Editorial

Sortir de la confusion politique.

, par Gérard DELFAU

 C’est le thème de toutes mes interventions sur le terrain dans cette rentrée difficile, où la classe politique semble chercher à obscurcir le principe de laïcité ou s’ingénie à en tordre le sens pour tirer de cette instrumentalisation un médiocre bénéfice. Rappelons quelques évidences :

Non, les arrêtés municipaux d’interdiction du burkini ne se justifient pas par la défense de la laïcité, ni par la loi de 1905 qui ne saurait concerner cette pratique. En revanche, il est légitime de s’inquiéter devant le risque de dégradation de la condition féminine, dont le port de cet étrange vêtement de plage est le signe. Et nous l’avons fait en plein été, en donnant la parole à une militante féministe marocaine.
Oui, contrairement à ce qu’écrivent les journalistes et à ce que semble penser Jean-Louis Bianco, président de l’Observatoire de la laïcité, il y a bien désormais un texte de loi qui permet aux entreprises d’inscrire dans le règlement intérieur « le principe de neutralité » et de restreindre « la manifestation des convictions des salariés si ces restrictions sont justifiées par l’exercice d’autres libertés et droits fondamentaux ou par les nécessités du bon fonctionnement de l’entreprise et si elles sont proportionnées au but recherché ». Ce que je viens de citer, c’est l’Article 2 de la loi El Khomri, adoptée en août, et qui a fait aboutir une initiative prise auparavant par la sénatrice Françoise Laborde (cf. ci-dessous).

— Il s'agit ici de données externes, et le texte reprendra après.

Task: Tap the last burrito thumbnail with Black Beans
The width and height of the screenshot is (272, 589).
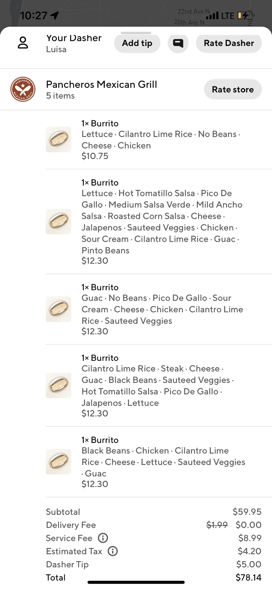Action: click(59, 461)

Or, face à cette situation nouvelle, on voit se reproduire le phénomène que nous connaissons bien : les adversaires de la laïcité feignent d’ignorer la décision du Parlement, comme ils le font parfois encore s’agissant de la loi du 15 mars 2004, interdisant le port de signes religieux ostensibles à l’école.

Non, l’interdiction du foulard islamique, au sein de la crèche Baby Loup, ne se réfère pas à la réglementation des entreprises privées ; mais, selon l’arrêt de la Cour de cassation elle -même, elle se justifie par le fait que cette institution préscolaire doit préserver la liberté de conscience des tous jeunes enfants. Cet arrêt est dans la continuité des lois Ferry imposant la neutralité absolue des salariées à l’école publique. Il fera date.
Non, le financement des mosquées par les collectivités locales ne serait pas une décision anodine, comme le disent certains maires de gauche soucieux de ménager une clientèle électorale, et comme le répètent complaisamment certains journalistes. Cette brèche ouverte dans la loi de 1905, qui depuis plus d’un siècle nous prémunit contre la pression des appareils religieux, entraînerait une foule de revendications en cascade : de la remise en cause de la neutralité des personnels dans la fonction publique à la généralisation des nourritures dites halal ou kasher dans les cantines, ou encore, fait de plus grande importance, au refus de la mixité, ce qui serait une régression grave pour l’égalité des droits des femmes. S’y engouffreraient, n’en doutons pas, non seulement l’Église catholique, les Églises protestantes, les imams prosélytes, mais aussi les Témoins de Jéhovah, dont la Cour européenne de Justice nous a rappelé récemment qu’ils ne pouvaient faire l’objet d’une législation discriminante, au titre des sectes. Bref, ce serait ouvrir la boîte de Pandore !
Et que dire de ces élus socialistes qui s’obstinent à défendre le régime concordataire en Alsace et en Moselle ? Si ce n’est que pour un gain politique, là encore médiocre, ils piétinent notre Constitution, méprisent les Français athées ou agnostiques, et, plus largement encore, cette écrasante majorité de citoyens qui se veulent avant tout laïques, dans le respect de la tradition républicaine. Accessoirement, ils font payer à tous les contribuables le financement de trois clergés dans trois départements de la France métropolitaine, sans parler de la Guyane et de quelques autres (pas tous) territoires d’Outre-Mer.
Heureusement, il y a aussi des bonnes nouvelles. Lisez et diffusez le livre étonnant que je viens de publier dans la collection Débats laïques : Citoyens d’abord, croyants peut-être, laïques toujours. Tout un programme ! Il reproduit les actes d’un colloque organisé par le CEDEC (Chrétiens pour une Église Dégagée de l’École Confessionnelle). Il s’est tenu à Tours, le 14 novembre, au lendemain des événements tragiques du Bataclan. Il émane d’un groupe de chrétiens progressistes, pour qui la laïcité est la règle de notre vivre ensemble. Et au cours de ces discussions, l’universitaire islamologue, Rachid Benzine, est venu conforter par son témoignage cette idée fondamentale : la religion appartient à la sphère privée, et seule la loi républicaine doit régir notre vivre ensemble. Une clarification salutaire.